Work to do: Output the lines below as a numbered list, omitting any blank lines.

━━ Provided information

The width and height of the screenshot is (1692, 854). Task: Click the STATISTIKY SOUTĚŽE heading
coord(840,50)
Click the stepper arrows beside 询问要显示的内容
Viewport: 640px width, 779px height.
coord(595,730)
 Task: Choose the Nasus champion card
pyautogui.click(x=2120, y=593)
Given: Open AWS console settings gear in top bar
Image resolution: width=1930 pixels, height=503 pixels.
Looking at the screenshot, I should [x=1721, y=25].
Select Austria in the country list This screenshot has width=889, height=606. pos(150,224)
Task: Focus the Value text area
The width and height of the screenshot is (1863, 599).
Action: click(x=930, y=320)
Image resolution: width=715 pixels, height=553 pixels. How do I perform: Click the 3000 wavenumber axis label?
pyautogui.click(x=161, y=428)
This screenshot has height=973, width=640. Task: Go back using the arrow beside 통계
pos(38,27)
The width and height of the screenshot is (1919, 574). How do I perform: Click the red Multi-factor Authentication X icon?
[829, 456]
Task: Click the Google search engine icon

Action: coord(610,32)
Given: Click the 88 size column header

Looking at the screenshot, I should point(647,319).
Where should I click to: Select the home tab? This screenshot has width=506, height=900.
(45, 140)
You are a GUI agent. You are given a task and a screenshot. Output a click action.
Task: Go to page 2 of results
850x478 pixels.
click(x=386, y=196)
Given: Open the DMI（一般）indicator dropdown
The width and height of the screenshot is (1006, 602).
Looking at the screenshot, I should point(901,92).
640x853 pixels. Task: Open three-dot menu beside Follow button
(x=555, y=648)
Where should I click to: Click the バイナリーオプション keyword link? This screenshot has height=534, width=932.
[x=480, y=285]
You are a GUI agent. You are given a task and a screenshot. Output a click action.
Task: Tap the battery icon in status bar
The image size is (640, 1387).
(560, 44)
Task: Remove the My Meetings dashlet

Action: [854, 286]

━━━━

Result of this exercise:
1. The width and height of the screenshot is (1692, 854). Task: Click the STATISTIKY SOUTĚŽE heading
2. coord(840,50)
3. Click the stepper arrows beside 询问要显示的内容
4. Viewport: 640px width, 779px height.
5. coord(595,730)
6.  Task: Choose the Nasus champion card
7. pyautogui.click(x=2120, y=593)
8. Given: Open AWS console settings gear in top bar
9. Image resolution: width=1930 pixels, height=503 pixels.
10. Looking at the screenshot, I should [x=1721, y=25].
11. Select Austria in the country list This screenshot has width=889, height=606. pos(150,224)
12. Task: Focus the Value text area
13. The width and height of the screenshot is (1863, 599).
14. Action: click(x=930, y=320)
15. Image resolution: width=715 pixels, height=553 pixels. How do I perform: Click the 3000 wavenumber axis label?
16. pyautogui.click(x=161, y=428)
17. This screenshot has height=973, width=640. Task: Go back using the arrow beside 통계
18. pos(38,27)
19. The width and height of the screenshot is (1919, 574). How do I perform: Click the red Multi-factor Authentication X icon?
20. [829, 456]
21. Task: Click the Google search engine icon
22. Action: coord(610,32)
23. Given: Click the 88 size column header
24. Looking at the screenshot, I should point(647,319).
25. Where should I click to: Select the home tab? This screenshot has width=506, height=900.
26. (45, 140)
27. You are a GUI agent. You are given a task and a screenshot. Output a click action.
28. Task: Go to page 2 of results
29. 850x478 pixels.
30. click(x=386, y=196)
31. Given: Open the DMI（一般）indicator dropdown
32. The width and height of the screenshot is (1006, 602).
33. Looking at the screenshot, I should point(901,92).
34. 640x853 pixels. Task: Open three-dot menu beside Follow button
35. (x=555, y=648)
36. Where should I click to: Click the バイナリーオプション keyword link? This screenshot has height=534, width=932.
37. [x=480, y=285]
38. You are a GUI agent. You are given a task and a screenshot. Output a click action.
39. Task: Tap the battery icon in status bar
40. The image size is (640, 1387).
41. (560, 44)
42. Task: Remove the My Meetings dashlet
43. Action: [854, 286]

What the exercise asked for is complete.